In that fateful summer, Arsenal fans watched on while one of the league’s players of the season N’Golo Kante went to tenth-placed Chelsea for a cheaper fee than Xhaka.
The former Leicester player propelled Chelsea to the league title and picked up the PFA Players' Player of the Year, the FWA Footballer of the Year, and the Premier League Player of the Season awards.
Xhaka and Mustafi meanwhile took Arsenal out of the Champions League for the first time in 19 years and then made them even worse again in their second season at the club.
The duo have been at fault for countless goals conceded this season – whether it was by directly giving the ball away to the opposition or by their poor defensive positioning and decision-making.

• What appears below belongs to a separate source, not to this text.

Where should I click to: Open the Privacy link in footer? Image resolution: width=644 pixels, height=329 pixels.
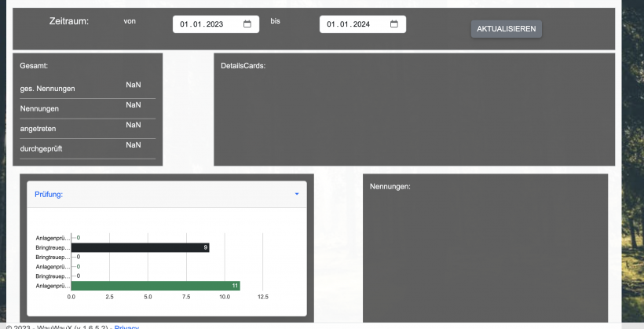(x=126, y=327)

After two years, it’s still unclear what Xhaka brings to the team - he lacks pace and defensive understanding, he’s not a ball carrier, he’s not dominant in the air, Wenger himself admitted he isn’t a natural tackler, and he’s not an imaginative creative player.
The fact Xhaka played in every single league game for Arsenal this season highlights both how big a role he played in their dreadful season but also how bad the squad is that no-one could replace him when his performances didn’t warrant the bench let alone a starting berth.
Mustafi has shown signs of being a quality modern defender - he does have strength and pace, in particular games against Spurs at home and Chelsea, for example, he has been exemplary at keeping the strikers quiet. However too many times he switches off and gets the basics horribly wrong.
Arsenal’s sharp decline in league performances since the duo arrived are brutally exposed in the statistics:
The drop-off is significant both in the statistics and results, but also in the team’s performances.
Arsenal fans identified a stark decline in the quality and consistency of the team’s previously free-flowing football.
That stems from the fragility and lack of quality coming out from the back – for which the two main players responsible are none other than, yes, Granit Xhaka and Shkodran Mustafi.
If you don’t believe me, look at Manchester City’s transformation from last season to this when the team gained confidence from their key defensive players: the arrival of Ederson, the vast improvement of Otamendi, the brilliance of Fernandinho.
Mustafi and Xhaka have both produced the odd excellent game and had good moments in the red and white shirt. I’ll admit that.
But that’s not enough for a club the size of Arsenal and in a league which is ruthless and becoming ever more competitive at the top.
With new boss Unai Emery wanting to assert himself quickly and requiring additional funds to bring in new additions to the squad, the Spaniard should look no further than offloading these two expensive flops.
More importantly, it’s essential they are replaced by dominant, powerful figures who can provide the defensive backbone to allow Arsenal’s array of attacking talent to flourish.